***** Document passage
Was it the vectorisation talk from ADC2018?
Was both the power of 2 thing and the alignment thing to do with optimal caching?

Ah, it wasn’t a simd talk, but a cpu cache talk. The bit I was remembering was about cache associativity, which had to do with stride, so unsure if related (would have to look under the hood at what vdsp is actually doing?..) (@ 51:15) CPU Cache Effects - Sergey Slotin - Meeting C++ 2022 - YouTube

@PaulDriessen Have to say Thank you!!! I spent some time to rewrite my osc and oscState classes with a juce::dsp::SIMDRegister and by an amazing miracle, the load dropped 2 times :slight_smile:

I also created my own AudioBuffer which uses juce::dsp::SIMDRegister. So now I have max 31% CPU Load on Apple A12X with 16 voices x 4 osc x 16 unison x 4 oversampling + 2 moog filters on each voice smooth wavetable with a crossfade a-b + FM Modulation. That’s amazing) Before it was 58% cpu/load. So now I can use 32 voices with 57% cpu.

image
btw without filters it’s now just 21% cpu/load.

Just for the comparison. With same setup here is some commercial synth load :stuck_out_tongue_closed_eyes:
telegram-cloud-photo-size-2-5235500383353291752-x

This makes me think that SIMD is a worthwhile thing!. But unfortunately with FloatVectorOperations I was not able to repeat the same thing, the load only grew in 1.5-2.

One very important thing. Always use static values in for loop. So the compiler will successfully unroll them. It doesn’t unroll them if you pass a non-constexpr value and CPU load increases exponentially.

For example, let’s imagine we work with unison:


const int numOfUnison = osc.getCurrentNumOfUnison();

for (int u = 0; u < numOfUnison; ++u) {
   // BAD! the compiler does not know what the value in the numOfUnison (it is not static), so the unroll will not be performed.
}

constexpr int kNumOfUnison = 16;

for (int u = 0; u < kNumOfUnison; ++u) {
   // good, compilator know the value of kNumOfUnison and unroll loop can be performed.
**********
***** Entries
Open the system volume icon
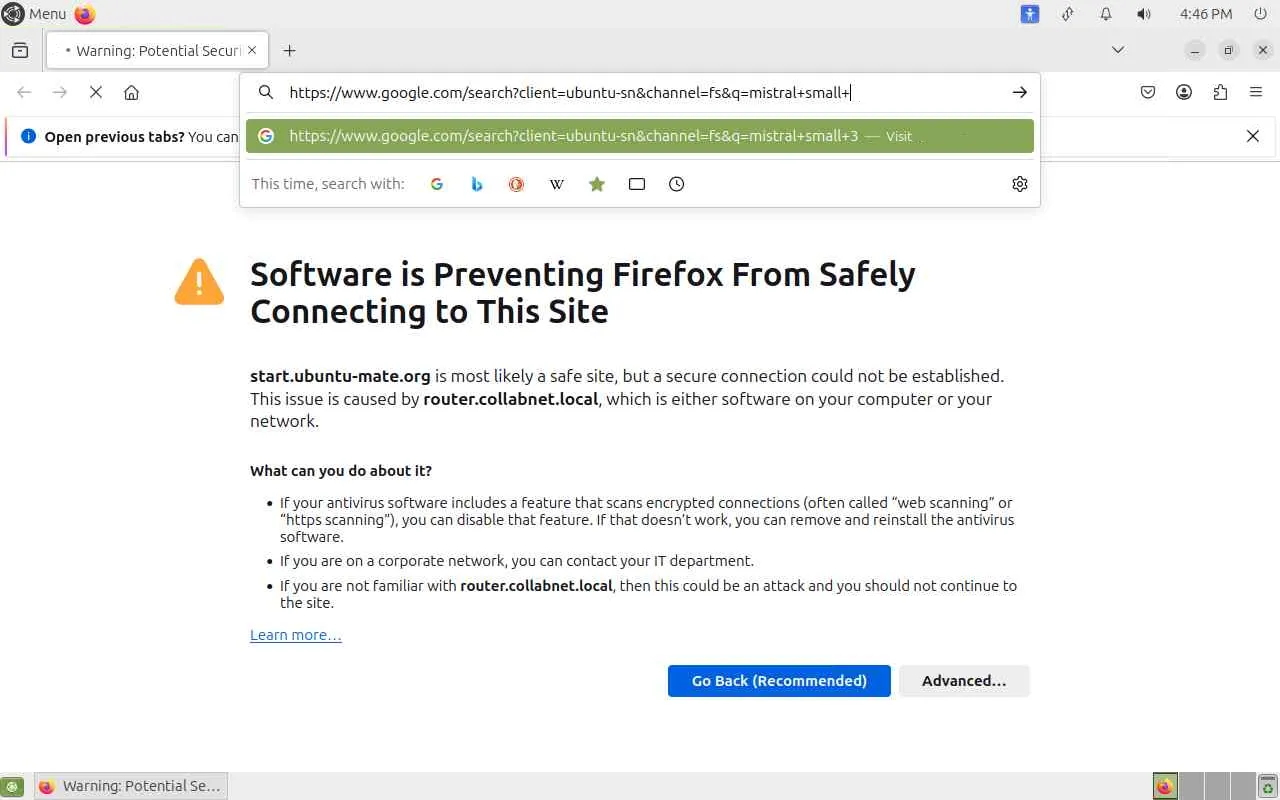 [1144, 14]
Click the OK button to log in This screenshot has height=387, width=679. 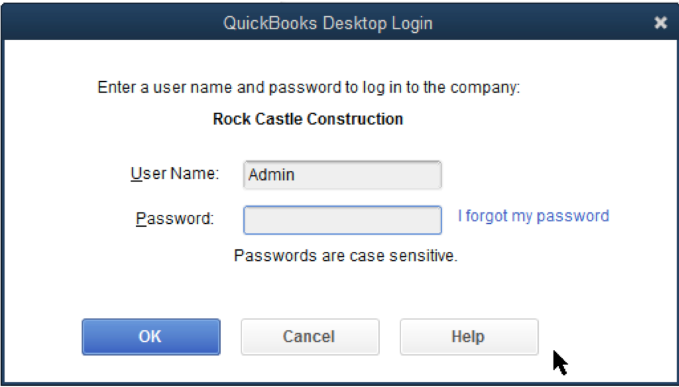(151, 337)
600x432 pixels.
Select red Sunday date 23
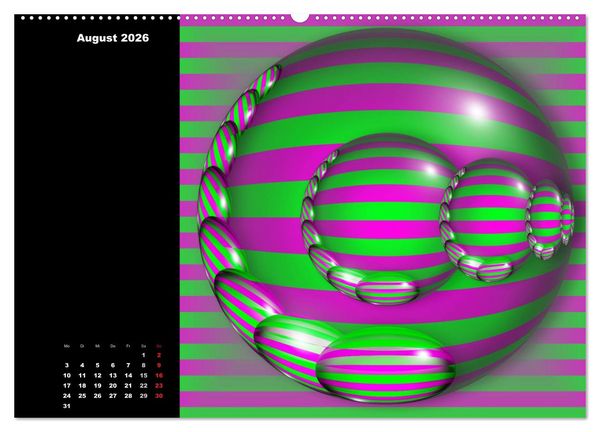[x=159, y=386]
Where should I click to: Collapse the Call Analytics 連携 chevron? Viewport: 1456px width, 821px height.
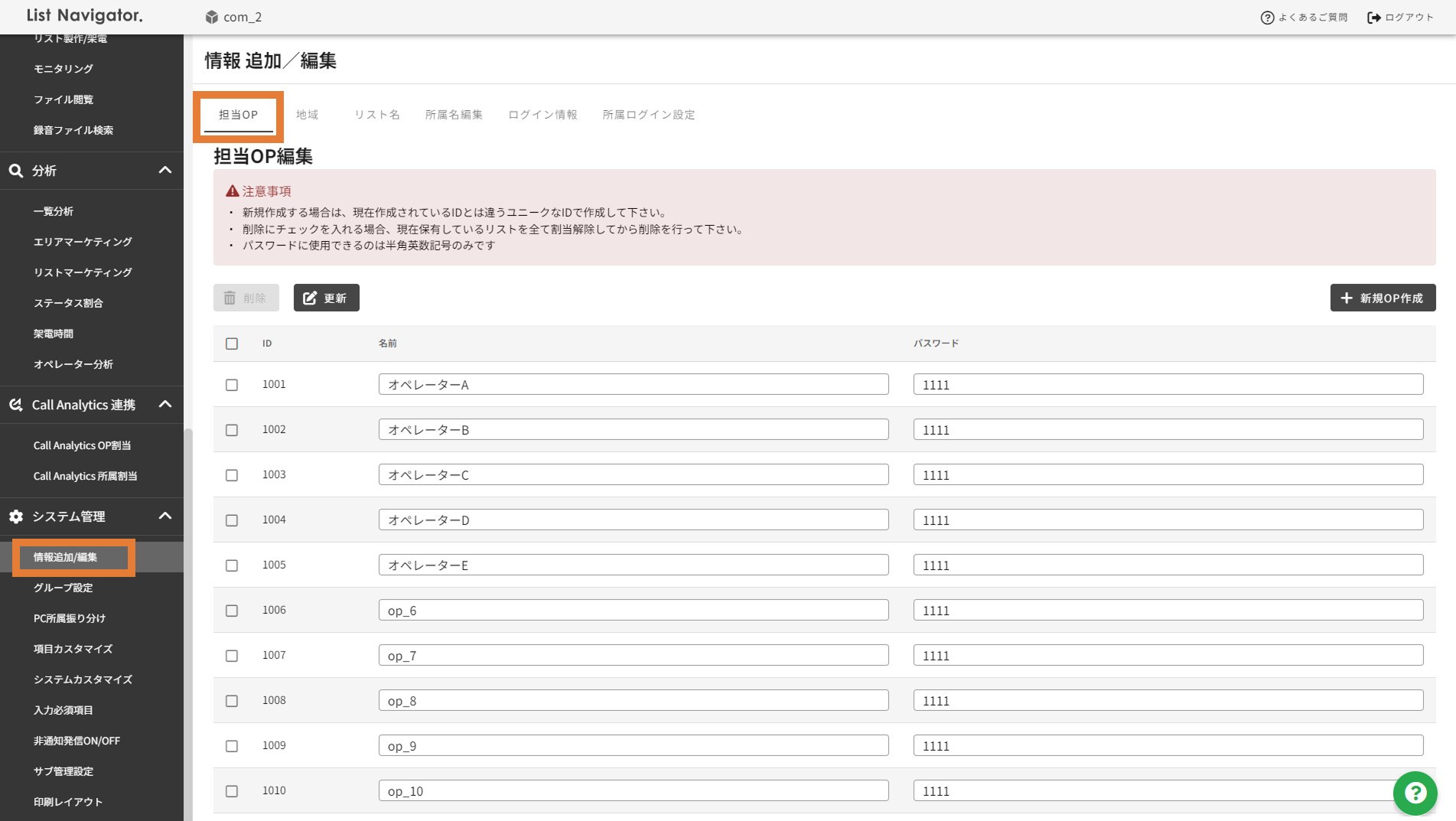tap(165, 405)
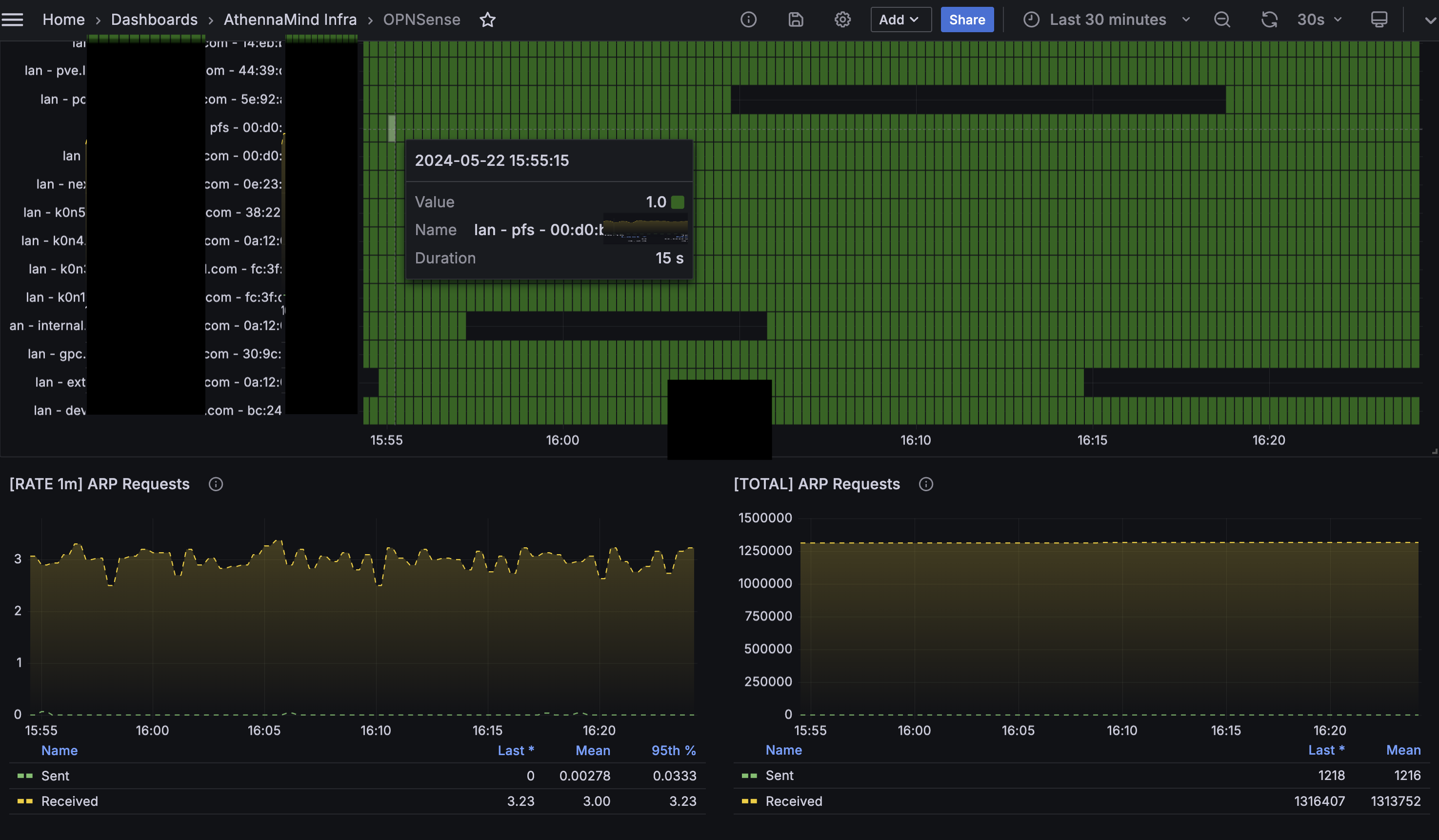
**********
***** Entries
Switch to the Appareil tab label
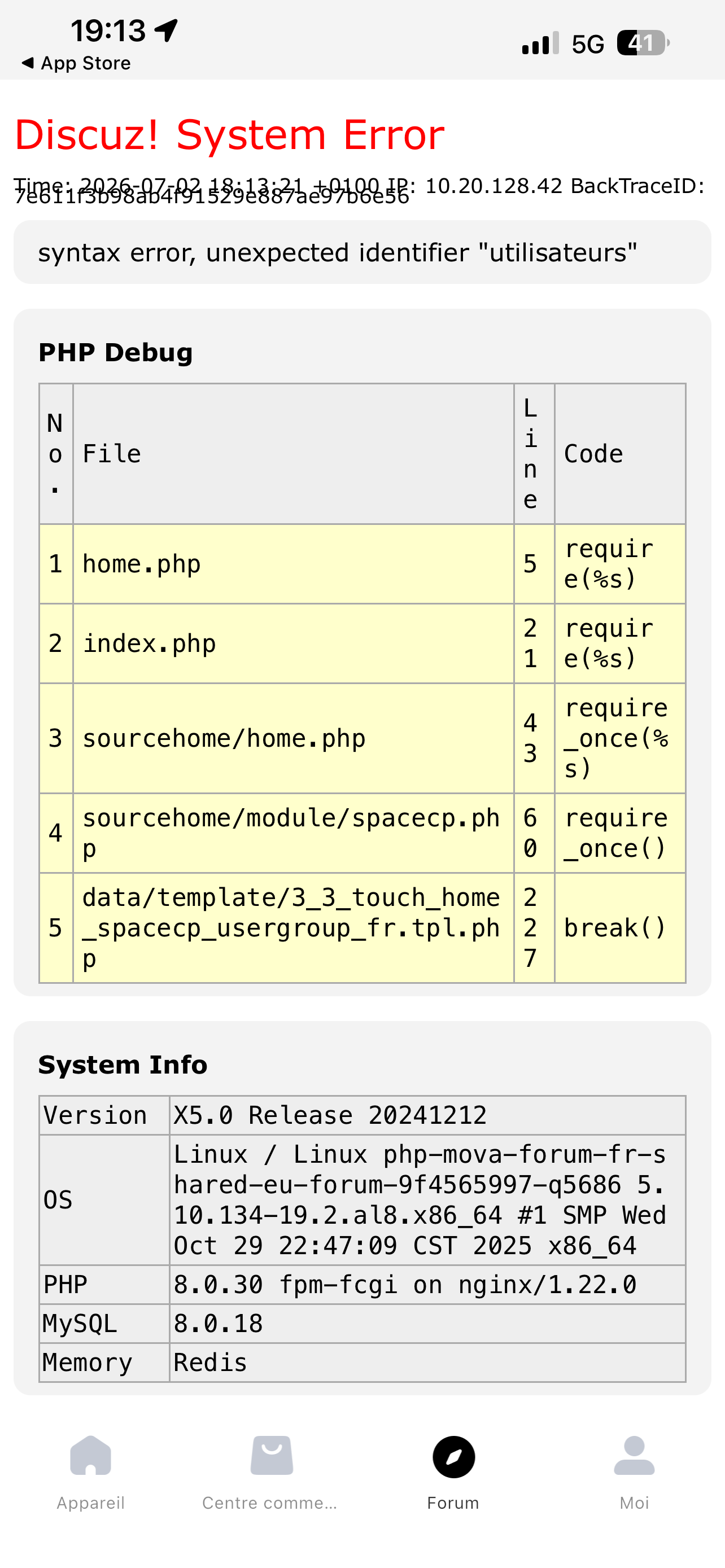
**********
***** Entries
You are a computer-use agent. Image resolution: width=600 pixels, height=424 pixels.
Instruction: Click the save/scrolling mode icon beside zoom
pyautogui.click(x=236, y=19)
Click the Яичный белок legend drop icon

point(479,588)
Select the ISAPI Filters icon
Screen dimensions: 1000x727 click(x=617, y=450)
**********
Complete the following ▸
A: List every CPU load percentage the SIMD forum thread reports, with what each figure refers to.
B: Answer these from the SIMD forum thread, one line each:
(i) What kind of talk did the poster realize it was, rather than a SIMD talk?
(ii) Which processor were the load figures measured on?
(iii) What value is kNumOfUnison set to in the code?
C: Proceed with the SIMD forum thread from its last line onward.

Answers by task ▸
A:
- 31%: maximum load on the Apple A12X with the current SIMD setup (16 voices)
- 58%: load before the rewrite
- 57%: load with 32 voices
- 21%: load without filters

B:
(i) A CPU cache talk.
(ii) Apple A12X.
(iii) 16.

C:
}

But If you still… need a different numOfUnison value, then you can try:
This worked for me fine with some very small cost.

for (int u = 0; u < 16; ++u) {
   if (u >= numOfUnison) { continue; }
   // build unison sound...
}
1 Like

thanks vtarasuk!
the unrolling is what bothers me, in my code the compilers most likely doesn’t know the target yet.
Have you compared your SIMD vs. -03 optimised code?

I haven’t tested it without -03. I only did launches with OFast and LTO. With a optimized loop it was about 57% and with a SIMDRegister - 31%.

But I did one trick. Now instead of using float phase I use now uint32_t and it just increment value without overflow check (i.e. without if (phase >= 1024) { phase -= 1024 }). So the phase, basically starts from 0 to 4294967295 and always go in circles. During the reading sample I just need to bit shift this value by >> 22 to get value in range of 0-1023.

So basically what I did.

  1. Because originally I used my custom AudioBuffer. I replaced T *array with a SIMD array.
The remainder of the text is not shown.